Par « classes populaires », on entend ici des groupes sociaux divers, caractérisés
par leur position dominée – économiquement, culturellement et symboliquement –,
leurs faibles chances d’améliorer leur destin social et par des traits communs en termes de modes de vie (Schwartz, 1998). Une telle notion ne présuppose à nos yeux ni
une correspondance mécanique entre propriétés de position et propriétés culturelles,
ni une indifférence aux transformations historiques des groupes sociaux concernés.
Au contraire, en mettant l’accent sur la pluralité des dimensions constitutives d’une
position sociale, elle permet de rompre avec une vision dominante de la société opposant de manière simpliste et homogène les « exclus » et les « privilégiés ». Elle
incite également à mettre l’accent sur la diversité interne aux groupes sociaux dominés, trop souvent réduits dans la sociologie française à une classe ouvrière plus ou
moins idéalisée. L’étude des relations entre classes populaires et services publics
offre un terrain privilégié pour revisiter cette question. D’un côté en effet les employés subalternes du public au sens large (administrations publiques, entreprises
publiques, établissements publics…) font l’objet de multiples discours et jugements
de valeur, alors même qu’ils ont été peu étudiés par les chercheurs en sciences sociales jusqu’à une période récente. De l’autre, si les services publics
[1] ont plus souvent
retenu l’attention des chercheurs, ceux-ci ne se sont guère interrogés, ou bien de façon peu approfondie (Castel, 2003, p. 67), sur la manière dont leur remise en cause
contribue à l’effritement de la condition salariale et à l’insécurité sociale.
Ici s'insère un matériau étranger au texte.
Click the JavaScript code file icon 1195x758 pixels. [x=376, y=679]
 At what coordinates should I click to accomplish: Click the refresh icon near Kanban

Les nombreuses études consacrées aux services publics dans les années 1990 ont généralement privilégié un autre angle d’analyse, à la fois plus politique et plus élitiste, celui
de la « modernisation » vue d’en haut.
1. PUBLIC/PRIVE : POUR UNE PERSPECTIVE SOCIO-HISTORIQUE
1.1. PUBLIC/PRIVE : NATURALISATION ET HOMOGENEISATION
Le clivage public/privé occupe une place centrale dans les représentations ordinaires, médiatiques et politiques de la société française. Il englobe souvent, de façon
floue, des réalités multiples (secteurs économiques, statuts d’emploi, catégories professionnelles) et exprime des jugements de valeur (par exemple la dénonciation des
« privilèges » et des « privilégiés du public » ou au contraire de l’apparition d’une
« logique marchande »).
Les sciences sociales ont contribué à cristalliser ce clivage, notamment au cours
des années 1980. Ainsi une nette distinction entre fonction publique et entreprises,
tombée en désuétude au milieu des années 1960, a-t-elle été réintroduite à tous les
niveaux de la nomenclature des professions et catégories socioprofessionnelles en
1982. Même si la définition du « public » adoptée était restrictive (la fonction publique d’État et la fonction publique territoriale à l’exclusion des établissements publics et des entreprises publiques), cette modification a remis au premier plan le clivage public/privé. De certaines enquêtes statistiques, les sciences sociales n’ont retenu alors qu’une « grande différence » depuis les conditions d’emploi et de travail
jusqu’au style de vie, restant aveugles à la diversité interne aux deux univers, pourtant visible dès ces travaux (Singly, Thélot, 1988).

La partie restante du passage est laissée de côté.